**Exercise description**
Start with the line that holds "Where should I". Please copy it and each remaining line below exactly, leaving pictures out.

**Extracted material**
+===+

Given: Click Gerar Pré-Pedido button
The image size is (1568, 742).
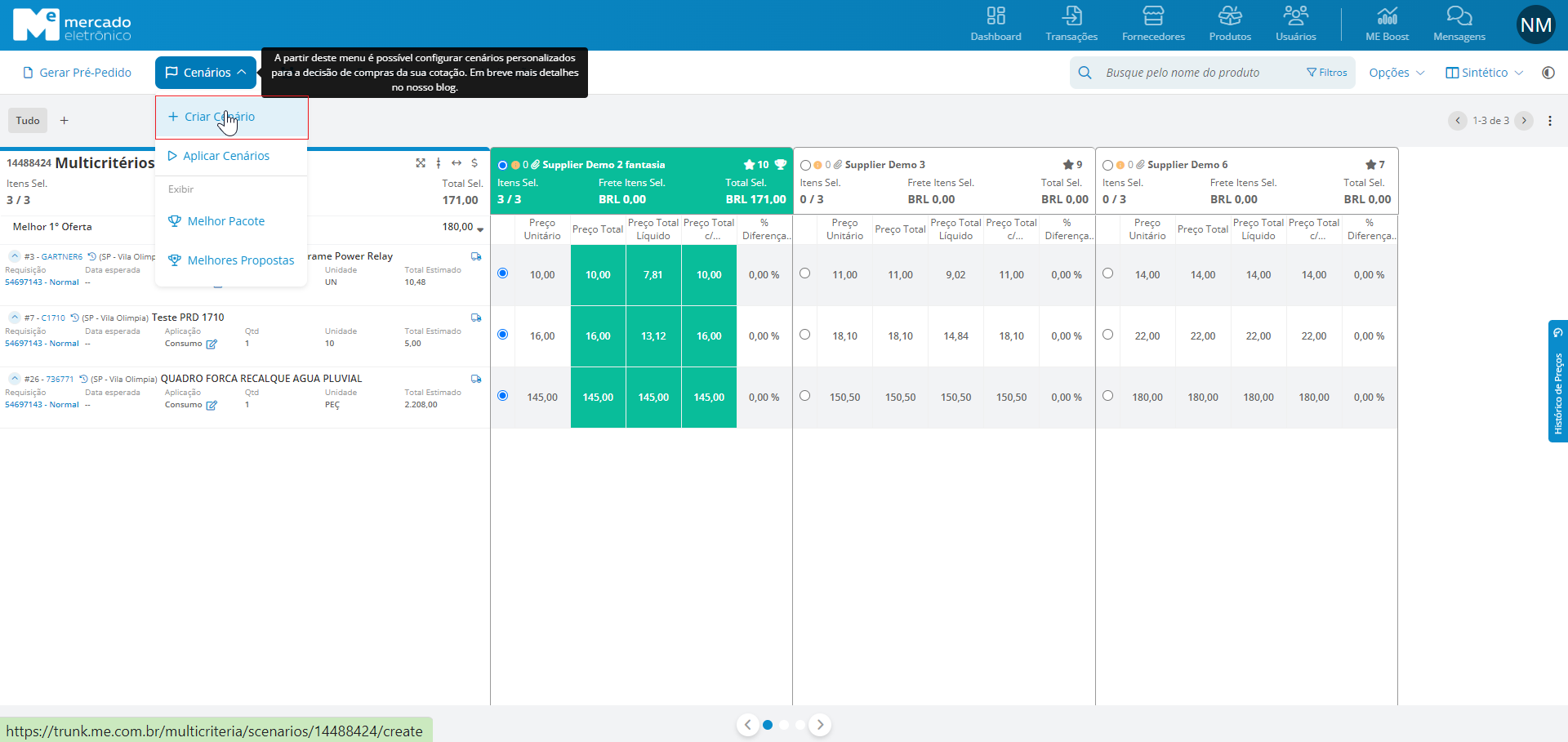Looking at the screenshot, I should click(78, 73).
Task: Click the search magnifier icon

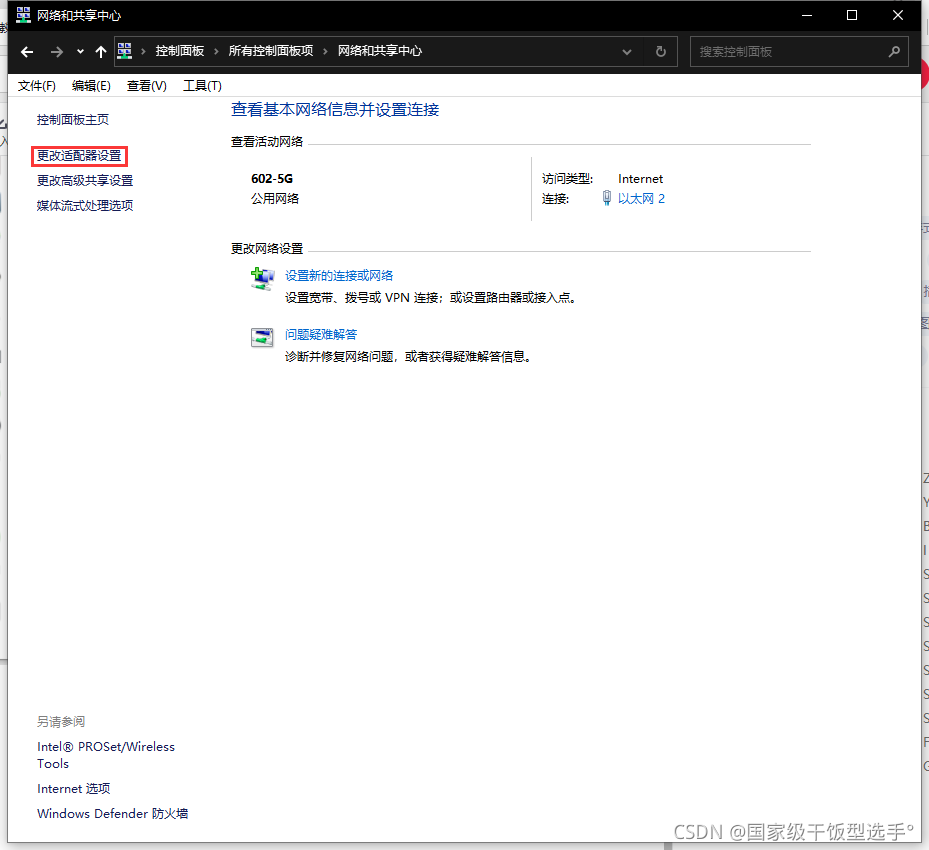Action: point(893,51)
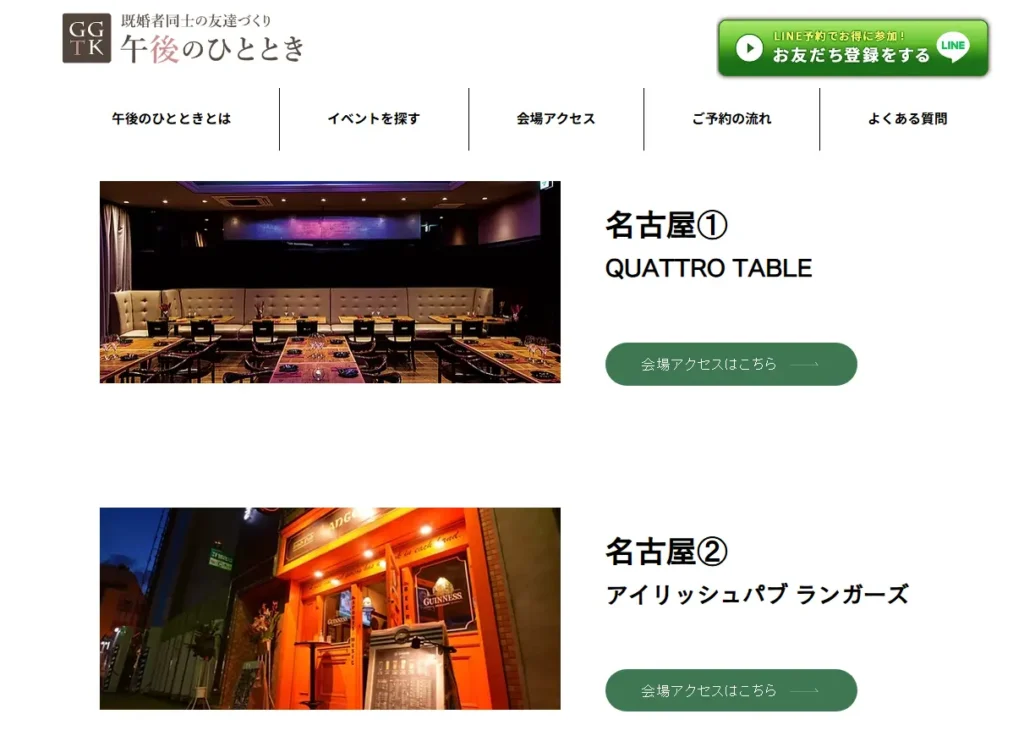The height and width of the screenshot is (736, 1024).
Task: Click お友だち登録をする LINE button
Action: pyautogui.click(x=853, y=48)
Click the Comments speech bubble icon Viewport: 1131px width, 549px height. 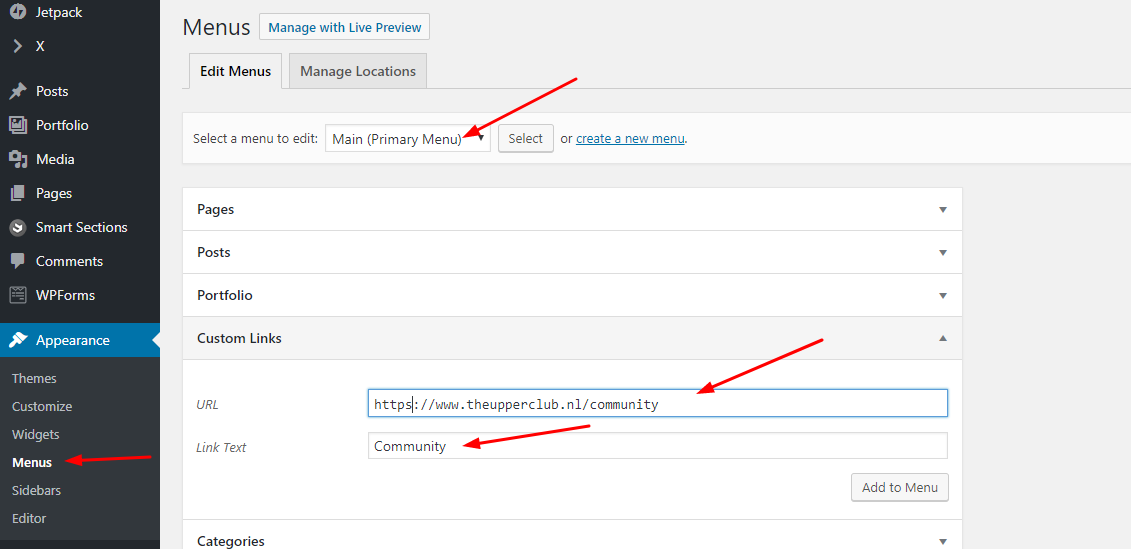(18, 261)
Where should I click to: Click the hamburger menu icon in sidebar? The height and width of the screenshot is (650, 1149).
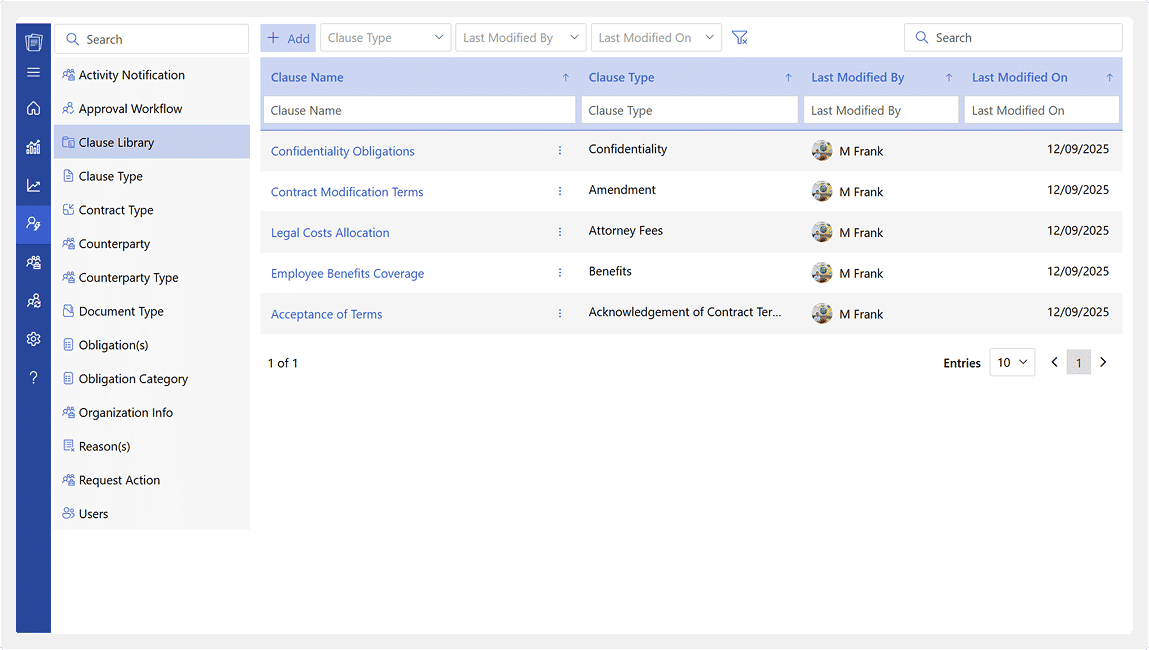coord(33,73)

+===+

**Problem solution**
Where should I click to: Click the hamburger menu icon in sidebar? The height and width of the screenshot is (650, 1149).
coord(33,73)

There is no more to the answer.